8.   On October 24, according to the official website of the FDA, Servier's ivosidenib (trade name: Tibsovo) was approved for a new indication for the treatment of IDH1-mutated relapsed or refractory myelodysplastic syndrome (R/RMDS). Ivosidenib became the first targeted drug approved for the treatment of IDH1-mutant MDS, which is the fourth indication approved for ivosidenib in the United States.

9.   On October 24, according to the FDA's official website, Milestone's etripamil nasal spray was declared for marketing for the treatment of paroxysmal supraventricular tachycardia (PSVT).
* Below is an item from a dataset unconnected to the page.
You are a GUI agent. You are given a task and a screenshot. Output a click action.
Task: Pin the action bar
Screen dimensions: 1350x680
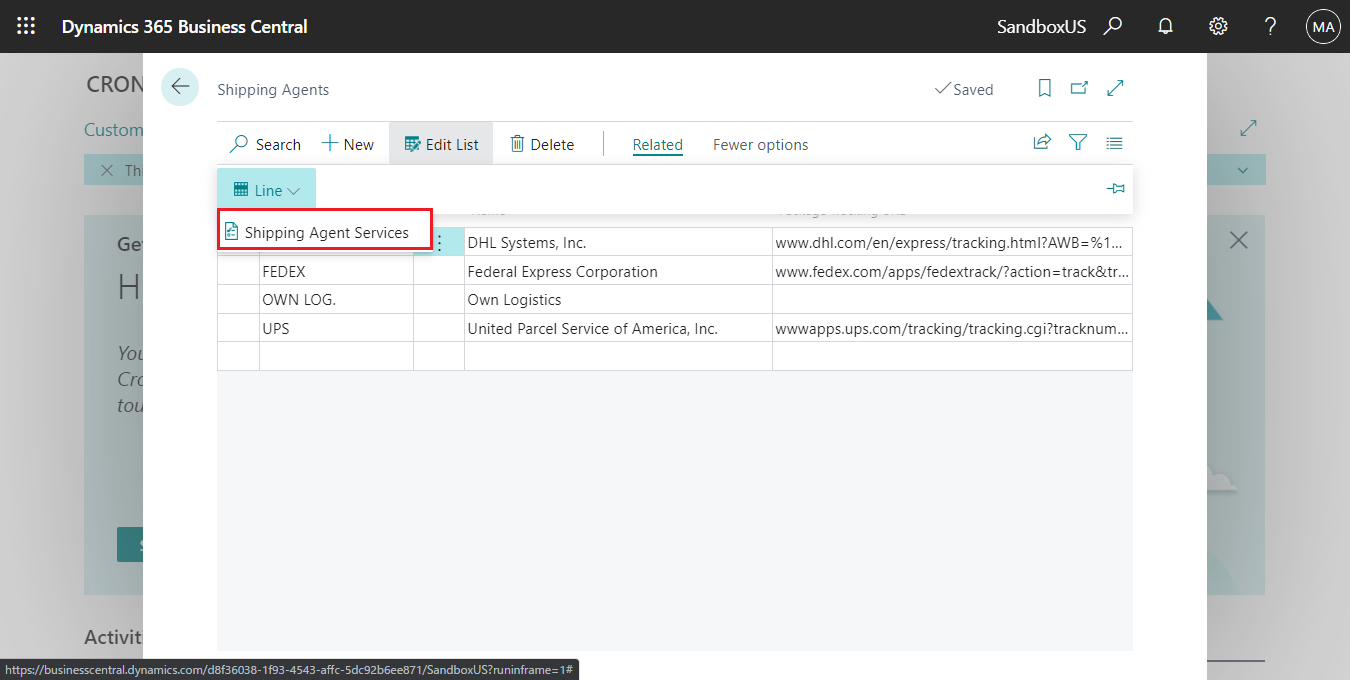tap(1116, 189)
Etripamil, a novel calcium channel blocker and a nasal spray that can be self-administered by patients at home, has the potential to change the treatment paradigm for PSVT.

10.  On October 26, according to the FDA's official website, Eli Lilly's mirikizumab (trade name: Omvoh) was approved for marketing for the treatment of moderate to severe ulcerative colitis (UC) in adults. Mirikizumab also became the first IL-23 antibody approved for the treatment of UC. Mirikizumab is a monoclonal antibody targeting the IL-23p19 subunit for the indications currently being developed for ulcerative colitis, Crohn's disease, and plaque psoriasis.
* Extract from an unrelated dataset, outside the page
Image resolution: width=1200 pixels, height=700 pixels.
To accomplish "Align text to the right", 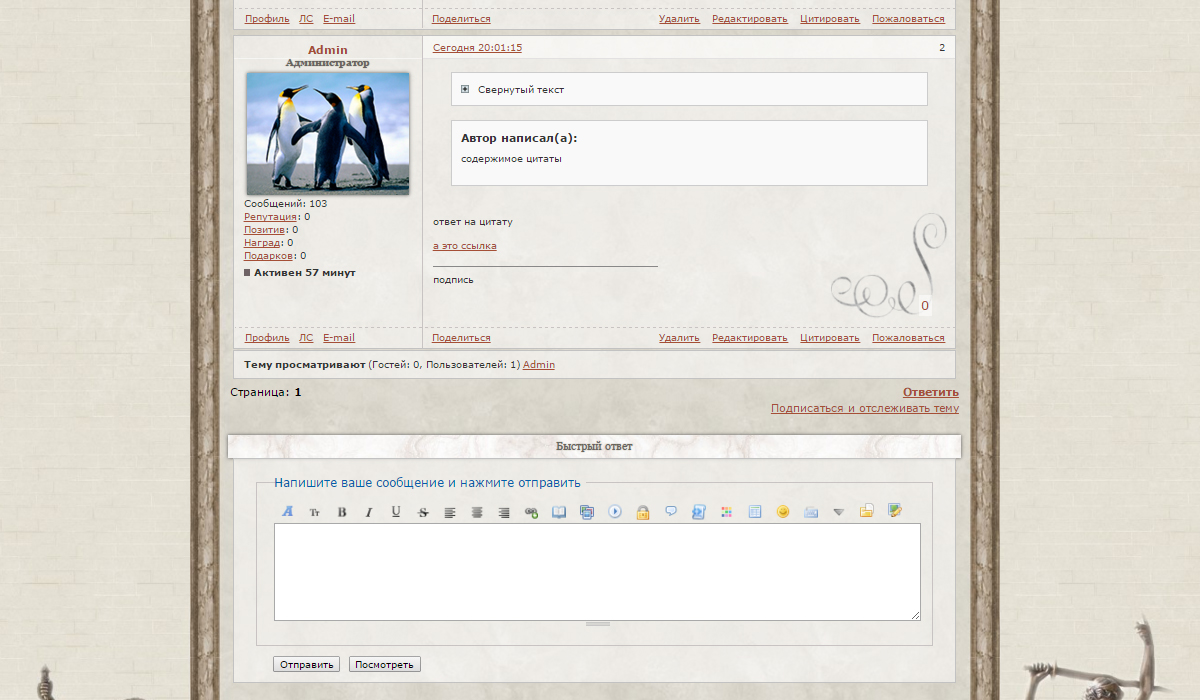I will coord(504,512).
11.  On October 27, according to the official website of the FDA, Roche's faricimab (trade name: Vabysmo) was approved for a new indication for the treatment of macular edema secondary to retinal vein occlusion (RVO). Farecimab is a bispecific monoclonal antibody developed by Roche targeting angiopoietin 2 (Ang2) and vascular endothelial growth factor A (VEGFA).